YOUR GOAL: Start to finish, reproduce the records below with nothing missing.

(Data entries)
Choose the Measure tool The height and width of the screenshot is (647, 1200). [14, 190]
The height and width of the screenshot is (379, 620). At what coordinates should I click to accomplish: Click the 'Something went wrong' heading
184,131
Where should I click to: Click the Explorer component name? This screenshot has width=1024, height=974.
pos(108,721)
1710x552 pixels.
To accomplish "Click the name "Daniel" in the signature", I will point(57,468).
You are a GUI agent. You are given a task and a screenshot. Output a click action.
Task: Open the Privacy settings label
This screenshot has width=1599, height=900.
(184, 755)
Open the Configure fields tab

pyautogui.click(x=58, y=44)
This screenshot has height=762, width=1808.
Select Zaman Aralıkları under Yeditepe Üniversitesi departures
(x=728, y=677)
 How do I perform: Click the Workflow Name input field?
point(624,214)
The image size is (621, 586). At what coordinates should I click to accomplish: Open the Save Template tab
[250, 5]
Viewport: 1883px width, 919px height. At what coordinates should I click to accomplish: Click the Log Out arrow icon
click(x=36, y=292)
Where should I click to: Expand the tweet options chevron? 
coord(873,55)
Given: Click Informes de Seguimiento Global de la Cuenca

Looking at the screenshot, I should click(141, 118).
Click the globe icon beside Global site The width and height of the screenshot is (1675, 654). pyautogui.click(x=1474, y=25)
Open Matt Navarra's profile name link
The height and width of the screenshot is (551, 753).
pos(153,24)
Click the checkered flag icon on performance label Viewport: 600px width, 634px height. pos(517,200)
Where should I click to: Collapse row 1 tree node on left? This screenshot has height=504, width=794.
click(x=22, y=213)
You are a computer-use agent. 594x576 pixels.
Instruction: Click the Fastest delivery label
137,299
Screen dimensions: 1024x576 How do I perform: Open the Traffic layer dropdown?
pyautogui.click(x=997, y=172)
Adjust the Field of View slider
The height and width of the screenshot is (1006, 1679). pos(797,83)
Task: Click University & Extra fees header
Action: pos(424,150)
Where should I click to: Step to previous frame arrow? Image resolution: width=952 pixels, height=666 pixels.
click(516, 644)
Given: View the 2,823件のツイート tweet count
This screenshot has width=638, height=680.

REPLY TO THE EXERCISE:
Choose the Measure tool The height and width of the screenshot is (647, 1200). [14, 190]
The height and width of the screenshot is (379, 620). At what coordinates should I click to accomplish: Click the 'Something went wrong' heading
184,131
Where should I click to: Click the Explorer component name? This screenshot has width=1024, height=974.
pos(108,721)
1710x552 pixels.
To accomplish "Click the name "Daniel" in the signature", I will point(57,468).
You are a GUI agent. You are given a task and a screenshot. Output a click action.
Task: Open the Privacy settings label
This screenshot has width=1599, height=900.
(184, 755)
Open the Configure fields tab

pyautogui.click(x=58, y=44)
This screenshot has height=762, width=1808.
Select Zaman Aralıkları under Yeditepe Üniversitesi departures
(x=728, y=677)
 How do I perform: Click the Workflow Name input field?
point(624,214)
The image size is (621, 586). At what coordinates should I click to accomplish: Open the Save Template tab
[250, 5]
Viewport: 1883px width, 919px height. At what coordinates should I click to accomplish: Click the Log Out arrow icon
click(x=36, y=292)
Where should I click to: Expand the tweet options chevron? 
coord(873,55)
Given: Click Informes de Seguimiento Global de la Cuenca

Looking at the screenshot, I should click(141, 118).
Click the globe icon beside Global site The width and height of the screenshot is (1675, 654). pyautogui.click(x=1474, y=25)
Open Matt Navarra's profile name link
The height and width of the screenshot is (551, 753).
pos(153,24)
Click the checkered flag icon on performance label Viewport: 600px width, 634px height. pos(517,200)
Where should I click to: Collapse row 1 tree node on left? This screenshot has height=504, width=794.
click(x=22, y=213)
You are a computer-use agent. 594x576 pixels.
Instruction: Click the Fastest delivery label
137,299
Screen dimensions: 1024x576 How do I perform: Open the Traffic layer dropdown?
pyautogui.click(x=997, y=172)
Adjust the Field of View slider
The height and width of the screenshot is (1006, 1679). pos(797,83)
Task: Click University & Extra fees header
Action: pos(424,150)
Where should I click to: Step to previous frame arrow? Image resolution: width=952 pixels, height=666 pixels.
click(516, 644)
Given: View the 2,823件のツイート tweet count
This screenshot has width=638, height=680.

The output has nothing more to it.